Directions
Output the entries exactly.

[Records for the exercise]

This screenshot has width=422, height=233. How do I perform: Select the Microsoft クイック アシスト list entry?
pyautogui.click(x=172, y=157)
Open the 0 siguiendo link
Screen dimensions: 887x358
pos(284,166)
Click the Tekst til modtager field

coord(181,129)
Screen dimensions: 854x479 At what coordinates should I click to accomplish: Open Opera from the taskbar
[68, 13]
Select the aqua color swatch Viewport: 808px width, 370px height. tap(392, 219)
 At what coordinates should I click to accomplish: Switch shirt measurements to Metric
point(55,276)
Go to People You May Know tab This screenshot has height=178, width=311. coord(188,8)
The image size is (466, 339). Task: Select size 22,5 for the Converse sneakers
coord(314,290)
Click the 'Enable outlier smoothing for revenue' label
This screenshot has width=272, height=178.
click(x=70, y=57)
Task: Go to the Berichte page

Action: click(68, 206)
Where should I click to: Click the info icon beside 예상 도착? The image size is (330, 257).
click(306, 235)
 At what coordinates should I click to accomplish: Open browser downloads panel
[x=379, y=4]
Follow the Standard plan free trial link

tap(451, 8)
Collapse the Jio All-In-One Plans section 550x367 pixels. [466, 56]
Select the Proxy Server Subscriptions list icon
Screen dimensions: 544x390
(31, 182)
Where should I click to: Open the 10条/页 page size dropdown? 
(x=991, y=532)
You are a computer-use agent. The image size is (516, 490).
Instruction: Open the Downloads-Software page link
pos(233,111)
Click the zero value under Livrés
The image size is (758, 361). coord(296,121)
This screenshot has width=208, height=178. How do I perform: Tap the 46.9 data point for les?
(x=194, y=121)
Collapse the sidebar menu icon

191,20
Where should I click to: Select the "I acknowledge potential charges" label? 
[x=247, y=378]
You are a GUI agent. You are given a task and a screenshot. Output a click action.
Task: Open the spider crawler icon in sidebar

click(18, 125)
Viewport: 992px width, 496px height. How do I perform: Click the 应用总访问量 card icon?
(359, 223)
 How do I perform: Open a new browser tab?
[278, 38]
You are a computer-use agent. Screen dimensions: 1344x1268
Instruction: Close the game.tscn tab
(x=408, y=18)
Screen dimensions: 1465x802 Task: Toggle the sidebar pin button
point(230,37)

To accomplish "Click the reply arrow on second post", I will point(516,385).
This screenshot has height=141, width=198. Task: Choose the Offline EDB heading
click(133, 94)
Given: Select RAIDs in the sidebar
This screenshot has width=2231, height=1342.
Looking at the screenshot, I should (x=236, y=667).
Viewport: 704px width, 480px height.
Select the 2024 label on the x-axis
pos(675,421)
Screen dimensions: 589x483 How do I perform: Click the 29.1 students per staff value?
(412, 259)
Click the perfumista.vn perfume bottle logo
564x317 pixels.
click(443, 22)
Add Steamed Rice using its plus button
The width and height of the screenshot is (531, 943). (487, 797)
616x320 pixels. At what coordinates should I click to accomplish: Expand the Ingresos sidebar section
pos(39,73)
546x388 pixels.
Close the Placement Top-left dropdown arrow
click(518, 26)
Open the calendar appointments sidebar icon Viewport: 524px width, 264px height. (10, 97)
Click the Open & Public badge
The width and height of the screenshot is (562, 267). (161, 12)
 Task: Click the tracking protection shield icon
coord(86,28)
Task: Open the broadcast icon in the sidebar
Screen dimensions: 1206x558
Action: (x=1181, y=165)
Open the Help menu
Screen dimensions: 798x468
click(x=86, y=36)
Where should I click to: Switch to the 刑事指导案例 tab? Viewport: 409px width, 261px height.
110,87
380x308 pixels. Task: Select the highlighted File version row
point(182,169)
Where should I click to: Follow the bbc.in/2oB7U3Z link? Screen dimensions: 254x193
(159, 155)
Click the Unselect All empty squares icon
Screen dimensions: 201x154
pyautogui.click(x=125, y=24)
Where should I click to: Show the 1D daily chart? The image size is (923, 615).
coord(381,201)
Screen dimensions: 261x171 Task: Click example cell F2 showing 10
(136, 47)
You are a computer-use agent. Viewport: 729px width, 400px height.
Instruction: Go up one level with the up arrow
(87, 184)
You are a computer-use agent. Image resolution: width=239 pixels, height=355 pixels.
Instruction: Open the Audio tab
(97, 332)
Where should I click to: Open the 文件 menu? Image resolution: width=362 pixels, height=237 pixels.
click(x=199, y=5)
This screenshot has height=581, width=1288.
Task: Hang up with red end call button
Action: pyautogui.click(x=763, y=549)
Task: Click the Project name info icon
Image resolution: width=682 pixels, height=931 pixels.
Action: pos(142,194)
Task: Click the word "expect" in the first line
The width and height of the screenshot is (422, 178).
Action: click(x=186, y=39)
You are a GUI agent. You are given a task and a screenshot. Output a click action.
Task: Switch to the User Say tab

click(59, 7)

[/Records for the exercise]

Solution to the exercise
This screenshot has width=422, height=233. How do I perform: Select the Microsoft クイック アシスト list entry?
pyautogui.click(x=172, y=157)
Open the 0 siguiendo link
Screen dimensions: 887x358
pos(284,166)
Click the Tekst til modtager field

coord(181,129)
Screen dimensions: 854x479 At what coordinates should I click to accomplish: Open Opera from the taskbar
[68, 13]
Select the aqua color swatch Viewport: 808px width, 370px height. tap(392, 219)
 At what coordinates should I click to accomplish: Switch shirt measurements to Metric
point(55,276)
Go to People You May Know tab This screenshot has height=178, width=311. coord(188,8)
The image size is (466, 339). Task: Select size 22,5 for the Converse sneakers
coord(314,290)
Click the 'Enable outlier smoothing for revenue' label
This screenshot has width=272, height=178.
click(x=70, y=57)
Task: Go to the Berichte page

Action: click(68, 206)
Where should I click to: Click the info icon beside 예상 도착? The image size is (330, 257).
click(306, 235)
 At what coordinates should I click to accomplish: Open browser downloads panel
[x=379, y=4]
Follow the Standard plan free trial link

tap(451, 8)
Collapse the Jio All-In-One Plans section 550x367 pixels. [466, 56]
Select the Proxy Server Subscriptions list icon
Screen dimensions: 544x390
(31, 182)
Where should I click to: Open the 10条/页 page size dropdown? 
(x=991, y=532)
You are a computer-use agent. The image size is (516, 490).
Instruction: Open the Downloads-Software page link
pos(233,111)
Click the zero value under Livrés
The image size is (758, 361). coord(296,121)
This screenshot has width=208, height=178. How do I perform: Tap the 46.9 data point for les?
(x=194, y=121)
Collapse the sidebar menu icon

191,20
Where should I click to: Select the "I acknowledge potential charges" label? 
[x=247, y=378]
You are a GUI agent. You are given a task and a screenshot. Output a click action.
Task: Open the spider crawler icon in sidebar

click(18, 125)
Viewport: 992px width, 496px height. How do I perform: Click the 应用总访问量 card icon?
(359, 223)
 How do I perform: Open a new browser tab?
[278, 38]
You are a computer-use agent. Screen dimensions: 1344x1268
Instruction: Close the game.tscn tab
(x=408, y=18)
Screen dimensions: 1465x802 Task: Toggle the sidebar pin button
point(230,37)

To accomplish "Click the reply arrow on second post", I will point(516,385).
This screenshot has height=141, width=198. Task: Choose the Offline EDB heading
click(133, 94)
Given: Select RAIDs in the sidebar
This screenshot has width=2231, height=1342.
Looking at the screenshot, I should (x=236, y=667).
Viewport: 704px width, 480px height.
Select the 2024 label on the x-axis
pos(675,421)
Screen dimensions: 589x483 How do I perform: Click the 29.1 students per staff value?
(412, 259)
Click the perfumista.vn perfume bottle logo
564x317 pixels.
click(443, 22)
Add Steamed Rice using its plus button
The width and height of the screenshot is (531, 943). (487, 797)
616x320 pixels. At what coordinates should I click to accomplish: Expand the Ingresos sidebar section
pos(39,73)
546x388 pixels.
Close the Placement Top-left dropdown arrow
click(518, 26)
Open the calendar appointments sidebar icon Viewport: 524px width, 264px height. (10, 97)
Click the Open & Public badge
The width and height of the screenshot is (562, 267). (161, 12)
 Task: Click the tracking protection shield icon
coord(86,28)
Task: Open the broadcast icon in the sidebar
Screen dimensions: 1206x558
Action: (x=1181, y=165)
Open the Help menu
Screen dimensions: 798x468
click(x=86, y=36)
Where should I click to: Switch to the 刑事指导案例 tab? Viewport: 409px width, 261px height.
110,87
380x308 pixels. Task: Select the highlighted File version row
point(182,169)
Where should I click to: Follow the bbc.in/2oB7U3Z link? Screen dimensions: 254x193
(159, 155)
Click the Unselect All empty squares icon
Screen dimensions: 201x154
pyautogui.click(x=125, y=24)
Where should I click to: Show the 1D daily chart? The image size is (923, 615).
coord(381,201)
Screen dimensions: 261x171 Task: Click example cell F2 showing 10
(136, 47)
You are a computer-use agent. Viewport: 729px width, 400px height.
Instruction: Go up one level with the up arrow
(87, 184)
You are a computer-use agent. Image resolution: width=239 pixels, height=355 pixels.
Instruction: Open the Audio tab
(97, 332)
Where should I click to: Open the 文件 menu? Image resolution: width=362 pixels, height=237 pixels.
click(x=199, y=5)
This screenshot has height=581, width=1288.
Task: Hang up with red end call button
Action: pyautogui.click(x=763, y=549)
Task: Click the Project name info icon
Image resolution: width=682 pixels, height=931 pixels.
Action: pos(142,194)
Task: Click the word "expect" in the first line
The width and height of the screenshot is (422, 178).
Action: click(x=186, y=39)
You are a GUI agent. You are given a task and a screenshot. Output a click action.
Task: Switch to the User Say tab

click(59, 7)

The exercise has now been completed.